Ariosoma major
- Conservation status: Least Concern (IUCN 3.1)

Scientific classification
- Kingdom: Animalia
- Phylum: Chordata
- Class: Actinopterygii
- Order: Anguilliformes
- Family: Congridae
- Genus: Ariosoma
- Species: A. major
- Binomial name: Ariosoma major (Asano, 1958)
- Synonyms: Alloconger shiroanago major Asano, 1958; Ariosoma shiroanago major (Asano, 1958);

= Ariosoma major =

- Authority: (Asano, 1958)
- Conservation status: LC
- Synonyms: Alloconger shiroanago major Asano, 1958, Ariosoma shiroanago major (Asano, 1958)

Species of fish

Ariosoma major is an eel in the family Congridae (conger/garden eels).
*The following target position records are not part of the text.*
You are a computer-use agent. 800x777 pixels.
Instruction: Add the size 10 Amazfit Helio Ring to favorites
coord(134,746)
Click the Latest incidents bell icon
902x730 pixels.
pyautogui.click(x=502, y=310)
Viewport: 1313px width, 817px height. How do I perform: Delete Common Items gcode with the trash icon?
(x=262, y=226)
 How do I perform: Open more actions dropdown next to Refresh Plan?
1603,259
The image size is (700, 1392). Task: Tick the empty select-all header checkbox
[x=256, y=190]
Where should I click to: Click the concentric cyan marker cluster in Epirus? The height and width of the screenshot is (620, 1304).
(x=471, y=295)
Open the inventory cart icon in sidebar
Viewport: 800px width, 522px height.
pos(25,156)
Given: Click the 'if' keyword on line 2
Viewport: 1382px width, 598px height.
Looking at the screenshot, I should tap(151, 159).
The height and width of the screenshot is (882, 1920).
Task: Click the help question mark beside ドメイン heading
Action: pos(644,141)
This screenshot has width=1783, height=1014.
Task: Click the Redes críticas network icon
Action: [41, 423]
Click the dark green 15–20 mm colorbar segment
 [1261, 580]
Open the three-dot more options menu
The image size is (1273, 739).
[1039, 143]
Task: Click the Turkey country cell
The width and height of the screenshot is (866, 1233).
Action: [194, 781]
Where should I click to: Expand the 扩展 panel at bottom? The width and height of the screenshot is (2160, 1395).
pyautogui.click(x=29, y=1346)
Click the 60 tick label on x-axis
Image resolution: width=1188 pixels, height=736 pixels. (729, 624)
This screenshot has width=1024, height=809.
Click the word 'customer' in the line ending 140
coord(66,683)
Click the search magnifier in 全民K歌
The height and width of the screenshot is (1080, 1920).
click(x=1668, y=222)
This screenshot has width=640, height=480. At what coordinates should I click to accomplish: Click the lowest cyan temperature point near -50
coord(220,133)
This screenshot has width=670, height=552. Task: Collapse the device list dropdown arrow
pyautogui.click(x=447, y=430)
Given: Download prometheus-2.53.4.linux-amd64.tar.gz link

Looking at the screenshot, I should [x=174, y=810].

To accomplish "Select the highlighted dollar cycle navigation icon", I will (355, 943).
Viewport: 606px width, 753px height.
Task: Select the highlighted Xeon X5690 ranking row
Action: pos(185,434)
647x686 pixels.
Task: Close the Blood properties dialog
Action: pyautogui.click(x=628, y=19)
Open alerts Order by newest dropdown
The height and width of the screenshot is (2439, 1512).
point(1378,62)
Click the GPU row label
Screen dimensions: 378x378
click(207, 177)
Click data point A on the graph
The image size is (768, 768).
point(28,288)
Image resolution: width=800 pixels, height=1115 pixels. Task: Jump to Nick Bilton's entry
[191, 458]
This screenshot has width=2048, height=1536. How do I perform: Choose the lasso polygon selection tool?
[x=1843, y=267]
It was described by Hirotoshi Asano in 1958, originally as a subspecies of Alloconger shiroanago, which was later moved under the genus Ariosoma. It is a marine, temperate water-dwelling eel which is known from the eastern China Sea, Japan, and Taiwan, in the northwestern Pacific Ocean. It has a widespread distribution, and inhabits sandy regions. Males can reach a maximum total length of 53 centimetres.

The diet of Ariosoma major consists primarily of bony fish and crabs.